Tuesday, July 10, 2018
Fred B. Brown (Baltimore), Proposing a Single, Simpler Test for Cash Equivalency, 71 Tax Law. 543 (2018):
Under the cash method of accounting, generally taxpayers include income items that are received in the form of cash, checks, and property, in the year in which they are received. Under the cash equivalency doctrine, a promise to pay an amount in the future, even though it is a property right, generally will be included upon receipt only if the promise to pay constitutes a cash equivalent.
Whether an obligation is a cash equivalent is generally determined based on common law standards developed by the courts with some assistance from the Service. As a consequence, the current approach to cash equivalency suffers from the lack of a uniform standard. There is also uncertainty in applying the particular tests, given the fact-intensive, imprecise inquiry that is required. In addition, the current standards for cash equivalency may also present liquidity difficulties for taxpayers.
To address these problems, this article proposes a single test for determining whether an obligation calling for future payments is a cash equivalent.
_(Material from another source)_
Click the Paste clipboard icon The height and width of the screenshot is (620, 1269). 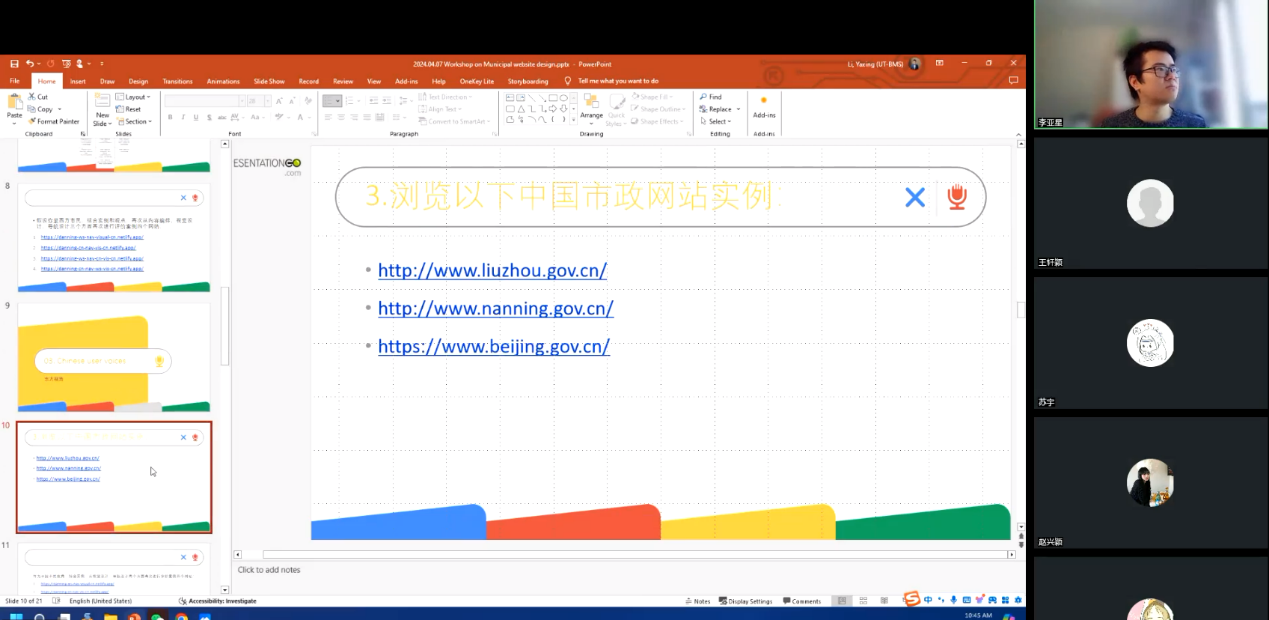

The proposed test would generally define a cash equivalent as an obligation that is readily tradable in an established securities market. By avoiding the aforementioned problems, the proposed test would promote the simplicity and liquidity policies that underlie the cash method of accounting. The proposed test would also create consistency with the results under the installment method of reporting when a taxpayer receives a deferred-payment obligation on the sale of property. To prevent possible abuses, the article also considers the adoption of certain measures that apply in connection with the installment method.